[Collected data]
[Start of section]

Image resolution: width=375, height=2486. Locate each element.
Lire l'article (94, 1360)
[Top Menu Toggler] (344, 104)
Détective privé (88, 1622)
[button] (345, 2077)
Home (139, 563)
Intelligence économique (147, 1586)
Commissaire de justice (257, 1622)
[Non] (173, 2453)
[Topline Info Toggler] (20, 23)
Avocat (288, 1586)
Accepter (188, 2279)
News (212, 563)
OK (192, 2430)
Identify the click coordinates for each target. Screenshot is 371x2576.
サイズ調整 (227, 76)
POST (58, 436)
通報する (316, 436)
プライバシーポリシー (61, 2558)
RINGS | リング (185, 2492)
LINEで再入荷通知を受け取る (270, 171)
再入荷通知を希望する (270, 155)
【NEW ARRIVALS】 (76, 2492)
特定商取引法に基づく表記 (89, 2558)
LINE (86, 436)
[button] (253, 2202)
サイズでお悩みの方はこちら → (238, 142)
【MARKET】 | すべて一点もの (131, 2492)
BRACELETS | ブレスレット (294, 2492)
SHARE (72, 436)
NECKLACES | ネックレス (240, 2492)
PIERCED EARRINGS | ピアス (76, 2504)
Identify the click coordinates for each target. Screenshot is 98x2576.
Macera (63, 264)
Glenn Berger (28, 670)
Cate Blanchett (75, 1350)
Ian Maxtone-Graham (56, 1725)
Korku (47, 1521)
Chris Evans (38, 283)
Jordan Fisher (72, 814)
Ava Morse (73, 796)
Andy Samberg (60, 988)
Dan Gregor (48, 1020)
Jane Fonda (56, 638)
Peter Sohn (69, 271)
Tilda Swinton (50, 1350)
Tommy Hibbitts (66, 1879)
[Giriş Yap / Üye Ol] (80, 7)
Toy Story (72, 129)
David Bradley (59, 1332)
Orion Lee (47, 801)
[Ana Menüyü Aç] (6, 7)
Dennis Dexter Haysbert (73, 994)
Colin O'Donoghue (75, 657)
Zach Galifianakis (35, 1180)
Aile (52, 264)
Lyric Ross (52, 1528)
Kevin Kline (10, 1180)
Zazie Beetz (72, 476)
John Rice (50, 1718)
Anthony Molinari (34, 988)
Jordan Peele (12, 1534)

[End of section]

* **TASK**: The lines above that hold the string "coordinates" are to be located and copied.

* **ANSWER BOX**:
Identify the click coordinates for each target. Screenshot is 371x2576.
Identify the click coordinates for each target. Screenshot is 98x2576.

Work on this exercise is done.